*SELECTED PASSAGE:*
++++++++++

Among the mutants in this comic book (and movie) are humanoid kangaroos who apparently make the best lovers. Tank Girl's boyfriend is a kangaroo, and some of her best friends are too. Because society has already fallen, there isn't much revolting against evil human masters here. It's just anarchist, interspecies love.
7. The Mount, by Carol Emschwiller.
This is a terrific reversal of the usual uplift fare — here, invading aliens turn humans into animals. The tiny, weak-legged aliens fit perfectly onto human shoulders and use people as "mounts," breeding them for speed and muscle. The story focuses on one young mount, bred to be ridden by a prince, and his dawning realization that maybe freedom is better than a warm stall and a few pats.
8. We, The Underpeople, by Cordwainer Smith.
This collection of Smith's "instrumentality of mankind" short stories and one novel is in part about a posthuman world where human-animal hybrids fight for civil rights. C'mell, a cat-derived human, figures as a main character in some of the tales. Written mostly during the 1960s, and strongly influenced by the literature of China (Smith grew up partly in China during the Revolution), these linked tales ask questions about humanity that are satisfyingly ahead of their time.
9. Mrs. Frisby and the Rats of NIMH, by Robert C. O'Brien.

++++++++++

*EXCERPTED RECORDS:*
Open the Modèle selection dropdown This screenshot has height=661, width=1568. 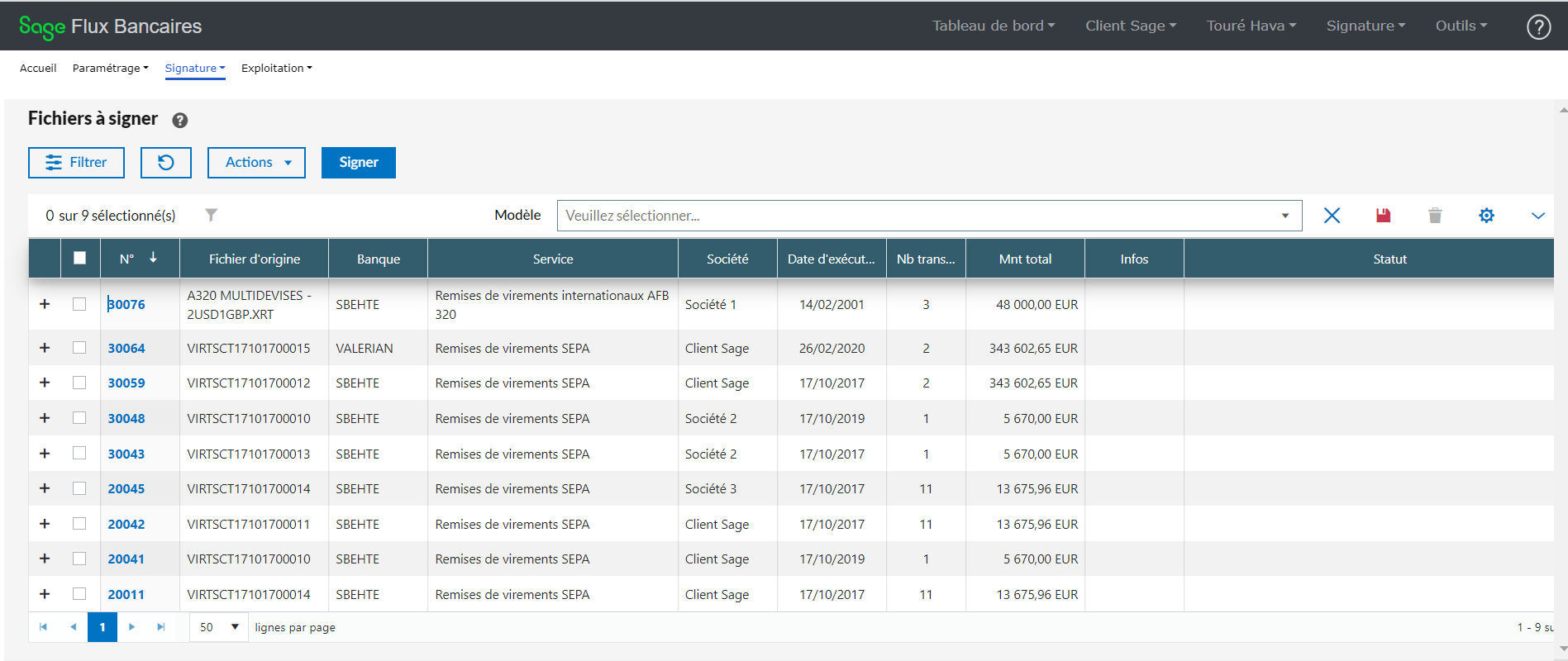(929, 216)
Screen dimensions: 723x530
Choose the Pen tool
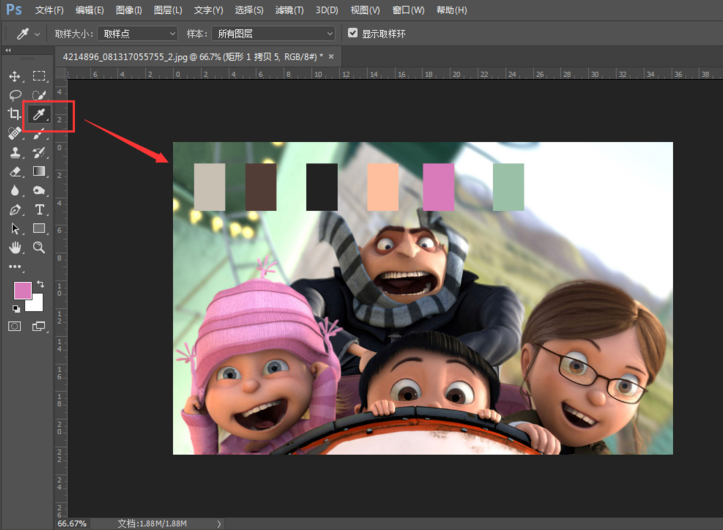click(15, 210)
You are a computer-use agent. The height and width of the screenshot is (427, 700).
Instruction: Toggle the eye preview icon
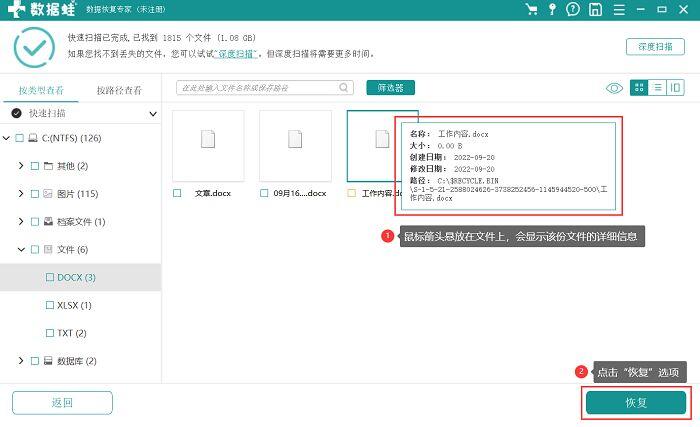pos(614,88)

++++++++++

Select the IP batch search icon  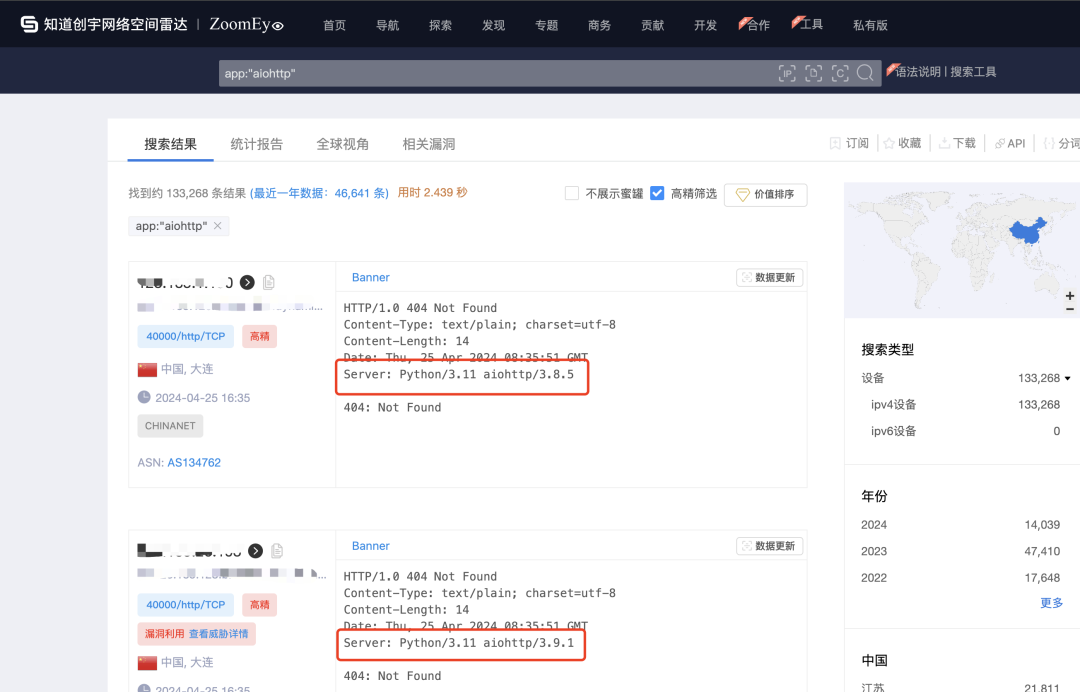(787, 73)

++++++++++

*TASK REQUIREMENTS:*
[A] Reproduce the portion of the list of uplifted-animal fiction that begins with the words containing "Among the mutants" and ends with "anarchist, interspecies love.".
[B] Resume the list of uplifted-animal fiction at the point where it stops.
The lines have no connection to the list of uplifted-animal fiction.

*REPLIES:*
[A]
Among the mutants in this comic book (and movie) are humanoid kangaroos who apparently make the best lovers. Tank Girl's boyfriend is a kangaroo, and some of her best friends are too. Because society has already fallen, there isn't much revolting against evil human masters here. It's just anarchist, interspecies love.

[B]
When the mouse Mrs. Frisby discovers that a farmer is going to destroy her nest, leaving her and her child homeless, she calls up on her dead husband's old associates, a group of escaped lab rats from the National Institute of Mental Health. She discovers that the rats were part of an experiment that gave them super intelligence, and they live in a hidden, high-tech society. Naturally, they have a scientific solution to Mrs. Frisby's problem — but accomplishing it isn't easy. This novel, written in the early 1970s, was made into an animated feature film in 1982 called The Secret of NIMH.
10. Slave Ship, by Frederick Pohl.
In this short war novel, Pohl introduces the idea that humans have developed psychic powers; one consequence is that we can communicate with animals, all of whom have their own languages. The American and Russian military have begun to use animals as soldiers in a series of secret experiments. It's unclear whether these animals are uplifted, or simply able to join human culture because at last they can understand us (and vice versa). But animals in this novel, as in We3, are clearly victims of military science, exploited for use as low-level soldiers.
Bonus Round: Flowers for Algernon, by Daniel Keyes.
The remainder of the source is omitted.